When you are looking to purchase a companion for the next 15-18 years, you want to start off on the right foot. To ensure that you have the best experience possible with your family member, we have taken every precaution when breeding and raising our puppies. Our breeding stock has been health testing and cleared of genetic diseases, shown and competed in AKC events, bred to the best possible stud dog (which often has a costly stud fee and sometimes includes shipping the girls to the male), and have received the best medical care throughout their pregnancy. These costs add up quickly. In addition to the care of our dogs prior to whelping their puppies, the puppies themselves cost a lot to raise. The puppies are examined by a veterinarian, have started their series of vaccinations, have had their dewclaws removed, come microchipped, worked with and socialized daily, and fed the best food. We very rarely, if ever, make money breeding our dogs. We breed for the love of the breed, not as a business or money making venture. When you adopt one of our puppies, you become a part of our family and we are always available for any problems, questions, and issues that may arise at any point of the dogs life. Even 15 years down the road.

Recommendations For Future Owners:

If you decide the Beagle is for you, we recommend the following things. Find a reputable breeder. Look for someone who has a sincere interest in preserving the breed and producing healthy dogs. Always ask to see AKC papers and certificates for health clearances. Ask about a return policy. A good breeder will always be willing to take their dogs back. A good breeder will support and advise you on anything you need throughout the duration of your dog's life, not just the first few weeks that you own the puppy.
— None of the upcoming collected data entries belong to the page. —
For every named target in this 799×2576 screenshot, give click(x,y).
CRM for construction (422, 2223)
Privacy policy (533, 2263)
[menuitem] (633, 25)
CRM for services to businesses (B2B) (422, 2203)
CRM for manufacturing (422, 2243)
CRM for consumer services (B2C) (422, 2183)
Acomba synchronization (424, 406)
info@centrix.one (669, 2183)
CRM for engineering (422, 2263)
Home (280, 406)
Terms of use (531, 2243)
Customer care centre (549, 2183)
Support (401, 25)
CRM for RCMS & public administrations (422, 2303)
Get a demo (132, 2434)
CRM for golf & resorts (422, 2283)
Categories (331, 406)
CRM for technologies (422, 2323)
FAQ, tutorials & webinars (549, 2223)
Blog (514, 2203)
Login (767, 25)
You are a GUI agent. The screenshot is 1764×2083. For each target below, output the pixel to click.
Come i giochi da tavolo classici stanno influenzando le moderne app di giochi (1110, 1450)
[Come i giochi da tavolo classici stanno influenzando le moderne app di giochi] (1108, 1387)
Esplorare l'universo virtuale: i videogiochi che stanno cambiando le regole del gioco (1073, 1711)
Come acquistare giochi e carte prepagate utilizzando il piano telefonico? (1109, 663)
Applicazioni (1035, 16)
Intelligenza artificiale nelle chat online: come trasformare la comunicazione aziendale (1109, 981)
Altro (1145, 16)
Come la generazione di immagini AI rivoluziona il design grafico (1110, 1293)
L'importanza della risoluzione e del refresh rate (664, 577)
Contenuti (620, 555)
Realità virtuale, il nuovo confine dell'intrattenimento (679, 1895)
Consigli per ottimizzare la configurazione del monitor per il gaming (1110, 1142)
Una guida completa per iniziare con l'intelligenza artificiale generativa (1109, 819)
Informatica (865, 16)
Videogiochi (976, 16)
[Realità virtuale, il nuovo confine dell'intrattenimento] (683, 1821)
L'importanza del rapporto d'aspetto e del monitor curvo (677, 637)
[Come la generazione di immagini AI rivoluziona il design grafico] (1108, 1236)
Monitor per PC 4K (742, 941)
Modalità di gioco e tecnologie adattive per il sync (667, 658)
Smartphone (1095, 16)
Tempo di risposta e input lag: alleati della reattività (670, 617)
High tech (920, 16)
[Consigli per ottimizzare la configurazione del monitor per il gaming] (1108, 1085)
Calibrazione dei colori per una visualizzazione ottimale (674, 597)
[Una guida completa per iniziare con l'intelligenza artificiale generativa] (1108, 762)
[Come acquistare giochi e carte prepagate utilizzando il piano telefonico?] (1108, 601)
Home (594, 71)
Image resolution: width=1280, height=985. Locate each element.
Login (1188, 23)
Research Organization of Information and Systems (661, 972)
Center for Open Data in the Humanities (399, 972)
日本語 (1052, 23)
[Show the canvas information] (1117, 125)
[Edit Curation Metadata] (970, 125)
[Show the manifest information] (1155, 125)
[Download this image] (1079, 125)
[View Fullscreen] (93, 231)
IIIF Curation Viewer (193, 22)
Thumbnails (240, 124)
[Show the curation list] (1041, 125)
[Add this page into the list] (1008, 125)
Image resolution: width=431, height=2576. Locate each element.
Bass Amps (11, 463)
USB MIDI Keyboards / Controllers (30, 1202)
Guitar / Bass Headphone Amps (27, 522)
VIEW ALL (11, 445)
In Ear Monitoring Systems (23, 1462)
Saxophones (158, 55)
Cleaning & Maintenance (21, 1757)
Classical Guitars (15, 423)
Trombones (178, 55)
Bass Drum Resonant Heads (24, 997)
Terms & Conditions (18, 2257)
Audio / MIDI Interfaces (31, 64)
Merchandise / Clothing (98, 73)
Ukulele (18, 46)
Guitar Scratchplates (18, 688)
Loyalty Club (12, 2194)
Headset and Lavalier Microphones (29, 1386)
Remember that a new puppy is going to require more work than an adult. If you work, make the effort to come home several times a day to tend to the puppy for the first few weeks that they are in their new home. Always remember that this is an adjustment period and they are used to having the companionship of their mother and littermates. Puppies require quite a bit of attention and leaving them alone for several hours backtracks on their housebreaking and training.

When you first bring home your puppy, I recommend purchasing an x-pen. Our puppies are raised in an x-pen enclosure, with a crate, their litter box, food, water and toys. This is an excellent way to keep them away confined, without locking them away from the family.

Obedience training is a must! This not only strengthens the bond between you and the puppy, it is also great socialization. Your Beagle will learn to listen to you with the distractions of other people and dogs and it will help you learn to communicate with your dog. Please let me know if you need a referral to a quality trainer in your area.

The Beagle and Children:

While the Beagle is a good addition to any family, we highly recommend only getting a puppy with children over five years of age. Because of the way puppies play, they can easily scare a child. Often this can cause some resentment between a young child and their new family member. I care not only about the puppies I bred, but the family that adopts them and want nothing more than a happy puppy and a family that loves them for their entire life.

Rescue

There are many people that do not feel they can take on the responsibility of a puppy. If this is the case, rescue may be an option for you. Beagles have become very popular over the past few years and because of that, rescue always has a wonderful assortment of available Beagles that have lost their home for one reason or another. Beagle Rescue has many well trained and experienced foster homes that will evaluate your situation and will match your family up with the perfect companion. If you think a rescue dog is the best option for your situation, please visit Northern California Beagle Rescue to see the variety of great Beagles they have for adoption.